What is asked: Rewrite the entries beginning at the line that has "Task: Click the INGV globe logo" and stopping after the line with "[x=98, y=299]", replacing "Focus" with "Select" and leaving everything else unchanged.

Given records:

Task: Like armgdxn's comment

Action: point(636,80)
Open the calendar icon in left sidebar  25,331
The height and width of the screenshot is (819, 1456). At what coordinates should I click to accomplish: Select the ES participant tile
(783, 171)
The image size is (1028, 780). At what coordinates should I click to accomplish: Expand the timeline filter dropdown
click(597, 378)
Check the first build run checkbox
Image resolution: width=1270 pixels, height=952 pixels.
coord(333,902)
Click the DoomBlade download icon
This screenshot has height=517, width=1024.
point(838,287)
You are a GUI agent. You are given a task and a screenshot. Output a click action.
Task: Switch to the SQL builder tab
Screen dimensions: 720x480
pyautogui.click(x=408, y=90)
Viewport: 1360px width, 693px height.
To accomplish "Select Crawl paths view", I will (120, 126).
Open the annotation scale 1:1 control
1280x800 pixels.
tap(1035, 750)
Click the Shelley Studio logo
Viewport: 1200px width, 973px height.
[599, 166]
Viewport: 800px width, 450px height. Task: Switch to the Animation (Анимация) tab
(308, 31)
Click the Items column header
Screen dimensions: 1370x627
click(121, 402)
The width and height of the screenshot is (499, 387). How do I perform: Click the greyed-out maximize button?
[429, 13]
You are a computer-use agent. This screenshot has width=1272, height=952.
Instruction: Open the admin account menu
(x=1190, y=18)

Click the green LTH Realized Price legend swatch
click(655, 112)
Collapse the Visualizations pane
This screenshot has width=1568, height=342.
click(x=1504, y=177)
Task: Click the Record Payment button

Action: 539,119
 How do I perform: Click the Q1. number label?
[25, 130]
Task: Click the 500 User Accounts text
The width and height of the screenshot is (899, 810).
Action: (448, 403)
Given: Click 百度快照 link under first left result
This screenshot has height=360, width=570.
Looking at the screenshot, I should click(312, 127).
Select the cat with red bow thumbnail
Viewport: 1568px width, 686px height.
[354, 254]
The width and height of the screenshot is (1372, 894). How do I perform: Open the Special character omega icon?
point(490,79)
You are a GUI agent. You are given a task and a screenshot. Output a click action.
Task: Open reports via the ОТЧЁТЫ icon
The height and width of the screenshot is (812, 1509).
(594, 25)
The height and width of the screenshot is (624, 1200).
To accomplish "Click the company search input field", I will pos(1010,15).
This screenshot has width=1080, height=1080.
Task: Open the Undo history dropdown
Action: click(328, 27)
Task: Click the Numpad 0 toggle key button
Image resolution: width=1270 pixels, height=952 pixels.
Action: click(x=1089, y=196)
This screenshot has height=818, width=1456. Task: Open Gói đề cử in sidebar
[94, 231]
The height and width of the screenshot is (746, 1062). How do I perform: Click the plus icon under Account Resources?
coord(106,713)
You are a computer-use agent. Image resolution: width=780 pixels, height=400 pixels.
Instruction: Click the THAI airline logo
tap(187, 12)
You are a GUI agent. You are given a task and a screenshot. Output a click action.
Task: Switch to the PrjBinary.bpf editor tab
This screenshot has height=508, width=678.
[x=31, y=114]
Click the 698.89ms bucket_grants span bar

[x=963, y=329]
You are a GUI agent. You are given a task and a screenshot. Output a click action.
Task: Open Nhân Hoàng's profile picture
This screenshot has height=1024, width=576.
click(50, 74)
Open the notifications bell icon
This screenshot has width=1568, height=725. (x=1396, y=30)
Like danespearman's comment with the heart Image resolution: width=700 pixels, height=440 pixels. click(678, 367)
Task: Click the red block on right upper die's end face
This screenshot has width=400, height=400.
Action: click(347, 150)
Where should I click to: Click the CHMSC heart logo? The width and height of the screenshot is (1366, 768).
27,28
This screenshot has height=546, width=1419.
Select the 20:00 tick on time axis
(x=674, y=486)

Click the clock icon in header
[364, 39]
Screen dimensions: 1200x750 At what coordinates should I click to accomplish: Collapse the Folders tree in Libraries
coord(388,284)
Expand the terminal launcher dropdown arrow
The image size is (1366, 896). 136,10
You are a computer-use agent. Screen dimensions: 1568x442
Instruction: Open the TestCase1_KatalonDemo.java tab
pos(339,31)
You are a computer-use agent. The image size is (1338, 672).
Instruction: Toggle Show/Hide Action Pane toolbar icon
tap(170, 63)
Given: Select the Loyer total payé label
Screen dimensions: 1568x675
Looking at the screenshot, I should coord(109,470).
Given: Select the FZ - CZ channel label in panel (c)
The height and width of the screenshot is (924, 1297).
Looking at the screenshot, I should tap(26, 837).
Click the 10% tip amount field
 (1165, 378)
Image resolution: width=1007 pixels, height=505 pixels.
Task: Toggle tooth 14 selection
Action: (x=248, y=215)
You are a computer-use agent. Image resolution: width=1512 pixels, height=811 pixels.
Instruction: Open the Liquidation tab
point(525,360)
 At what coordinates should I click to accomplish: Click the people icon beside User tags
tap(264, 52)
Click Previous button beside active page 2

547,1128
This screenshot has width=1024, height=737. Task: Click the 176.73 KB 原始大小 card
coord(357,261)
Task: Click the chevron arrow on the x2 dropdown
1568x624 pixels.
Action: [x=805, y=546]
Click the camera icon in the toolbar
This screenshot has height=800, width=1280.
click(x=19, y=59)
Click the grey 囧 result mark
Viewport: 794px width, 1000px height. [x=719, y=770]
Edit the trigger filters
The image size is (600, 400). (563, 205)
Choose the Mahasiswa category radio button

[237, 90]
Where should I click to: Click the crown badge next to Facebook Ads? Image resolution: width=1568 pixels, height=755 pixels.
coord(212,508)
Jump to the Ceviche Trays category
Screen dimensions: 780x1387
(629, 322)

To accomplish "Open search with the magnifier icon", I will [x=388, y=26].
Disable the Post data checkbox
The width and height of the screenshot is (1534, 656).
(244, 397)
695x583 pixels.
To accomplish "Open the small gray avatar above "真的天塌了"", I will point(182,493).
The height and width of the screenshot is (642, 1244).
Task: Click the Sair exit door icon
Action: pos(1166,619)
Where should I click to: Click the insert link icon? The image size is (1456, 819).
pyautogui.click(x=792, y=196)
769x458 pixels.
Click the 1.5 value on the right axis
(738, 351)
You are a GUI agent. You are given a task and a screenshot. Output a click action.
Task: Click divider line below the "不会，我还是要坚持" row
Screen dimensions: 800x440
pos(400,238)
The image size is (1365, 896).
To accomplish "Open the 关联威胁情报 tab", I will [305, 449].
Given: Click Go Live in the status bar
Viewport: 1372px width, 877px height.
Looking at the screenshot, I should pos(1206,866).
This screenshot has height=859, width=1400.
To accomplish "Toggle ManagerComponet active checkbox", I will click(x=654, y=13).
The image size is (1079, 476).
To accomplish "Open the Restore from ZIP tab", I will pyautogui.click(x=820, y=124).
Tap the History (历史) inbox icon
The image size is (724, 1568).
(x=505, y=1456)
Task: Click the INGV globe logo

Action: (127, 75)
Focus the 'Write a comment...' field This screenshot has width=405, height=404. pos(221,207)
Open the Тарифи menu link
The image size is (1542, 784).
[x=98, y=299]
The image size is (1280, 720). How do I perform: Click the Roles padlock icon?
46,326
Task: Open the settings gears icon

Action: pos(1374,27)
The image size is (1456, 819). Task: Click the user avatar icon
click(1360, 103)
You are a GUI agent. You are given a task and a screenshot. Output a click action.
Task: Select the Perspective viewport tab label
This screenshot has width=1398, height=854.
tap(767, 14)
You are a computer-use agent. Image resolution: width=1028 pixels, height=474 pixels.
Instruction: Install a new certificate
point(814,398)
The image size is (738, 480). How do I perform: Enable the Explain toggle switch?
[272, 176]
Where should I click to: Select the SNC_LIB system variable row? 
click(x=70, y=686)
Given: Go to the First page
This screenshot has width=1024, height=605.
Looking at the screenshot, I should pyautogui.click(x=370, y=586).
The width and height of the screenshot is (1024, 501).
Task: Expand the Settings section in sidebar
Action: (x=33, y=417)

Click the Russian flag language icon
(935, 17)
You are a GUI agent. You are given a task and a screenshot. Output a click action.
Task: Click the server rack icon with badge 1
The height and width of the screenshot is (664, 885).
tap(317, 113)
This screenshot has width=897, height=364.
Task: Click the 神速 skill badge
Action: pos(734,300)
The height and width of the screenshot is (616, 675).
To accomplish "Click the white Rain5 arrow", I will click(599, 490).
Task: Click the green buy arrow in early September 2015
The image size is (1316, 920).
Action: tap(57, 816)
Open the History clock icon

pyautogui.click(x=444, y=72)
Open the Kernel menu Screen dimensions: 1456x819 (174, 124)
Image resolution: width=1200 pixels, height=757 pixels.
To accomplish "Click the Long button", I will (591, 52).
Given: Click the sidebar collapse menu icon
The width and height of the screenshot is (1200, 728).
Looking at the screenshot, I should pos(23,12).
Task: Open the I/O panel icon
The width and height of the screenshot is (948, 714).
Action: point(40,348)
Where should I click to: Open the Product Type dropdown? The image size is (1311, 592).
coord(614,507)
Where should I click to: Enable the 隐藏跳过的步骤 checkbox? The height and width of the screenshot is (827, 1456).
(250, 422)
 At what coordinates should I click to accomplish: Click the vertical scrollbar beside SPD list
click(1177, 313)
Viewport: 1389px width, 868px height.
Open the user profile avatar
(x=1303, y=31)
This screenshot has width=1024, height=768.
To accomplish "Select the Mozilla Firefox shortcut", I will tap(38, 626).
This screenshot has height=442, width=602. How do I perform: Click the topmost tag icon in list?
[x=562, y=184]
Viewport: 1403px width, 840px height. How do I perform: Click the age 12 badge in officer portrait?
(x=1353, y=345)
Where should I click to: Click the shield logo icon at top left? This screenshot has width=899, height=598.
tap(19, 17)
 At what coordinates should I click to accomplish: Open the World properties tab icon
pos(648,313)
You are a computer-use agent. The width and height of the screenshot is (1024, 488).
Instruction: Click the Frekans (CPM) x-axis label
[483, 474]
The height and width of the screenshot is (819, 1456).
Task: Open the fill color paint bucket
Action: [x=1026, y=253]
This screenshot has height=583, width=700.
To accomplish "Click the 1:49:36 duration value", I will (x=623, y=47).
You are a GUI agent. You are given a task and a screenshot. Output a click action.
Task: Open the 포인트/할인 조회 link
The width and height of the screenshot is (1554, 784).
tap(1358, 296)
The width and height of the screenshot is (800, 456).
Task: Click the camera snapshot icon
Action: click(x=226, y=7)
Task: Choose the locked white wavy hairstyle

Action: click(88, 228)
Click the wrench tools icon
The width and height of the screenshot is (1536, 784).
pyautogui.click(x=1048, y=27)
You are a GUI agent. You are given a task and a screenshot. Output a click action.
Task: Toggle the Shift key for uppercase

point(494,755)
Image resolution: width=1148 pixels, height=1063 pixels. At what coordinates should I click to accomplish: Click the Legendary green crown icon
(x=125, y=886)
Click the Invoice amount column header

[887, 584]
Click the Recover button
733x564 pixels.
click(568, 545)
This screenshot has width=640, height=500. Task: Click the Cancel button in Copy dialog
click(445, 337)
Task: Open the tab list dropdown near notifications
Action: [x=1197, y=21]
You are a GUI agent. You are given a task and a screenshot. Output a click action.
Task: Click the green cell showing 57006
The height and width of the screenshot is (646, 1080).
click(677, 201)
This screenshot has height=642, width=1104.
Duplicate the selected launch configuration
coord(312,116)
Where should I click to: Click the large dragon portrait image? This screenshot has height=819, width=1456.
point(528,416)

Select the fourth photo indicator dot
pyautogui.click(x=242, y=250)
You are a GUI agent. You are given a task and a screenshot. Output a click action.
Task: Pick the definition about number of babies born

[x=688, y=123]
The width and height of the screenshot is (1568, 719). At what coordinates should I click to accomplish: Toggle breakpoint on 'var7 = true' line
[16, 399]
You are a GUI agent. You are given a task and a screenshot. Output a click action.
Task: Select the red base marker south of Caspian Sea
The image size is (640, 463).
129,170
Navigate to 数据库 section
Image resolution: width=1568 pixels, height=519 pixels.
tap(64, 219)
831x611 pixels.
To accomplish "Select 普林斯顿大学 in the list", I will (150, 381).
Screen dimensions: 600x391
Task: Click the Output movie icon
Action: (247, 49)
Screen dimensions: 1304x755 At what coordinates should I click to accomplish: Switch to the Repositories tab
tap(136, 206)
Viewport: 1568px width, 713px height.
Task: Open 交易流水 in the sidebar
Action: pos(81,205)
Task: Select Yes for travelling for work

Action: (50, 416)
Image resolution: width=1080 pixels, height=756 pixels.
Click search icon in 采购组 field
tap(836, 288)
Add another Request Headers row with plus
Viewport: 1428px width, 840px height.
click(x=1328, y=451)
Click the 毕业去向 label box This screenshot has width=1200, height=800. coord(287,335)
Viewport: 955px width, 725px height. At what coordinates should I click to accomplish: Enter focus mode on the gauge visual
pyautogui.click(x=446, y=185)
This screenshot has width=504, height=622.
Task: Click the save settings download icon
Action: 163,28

Problem solution:
Task: Click the INGV globe logo

Action: (127, 75)
Select the 'Write a comment...' field This screenshot has width=405, height=404. pos(221,207)
Open the Тарифи menu link
The image size is (1542, 784).
[x=98, y=299]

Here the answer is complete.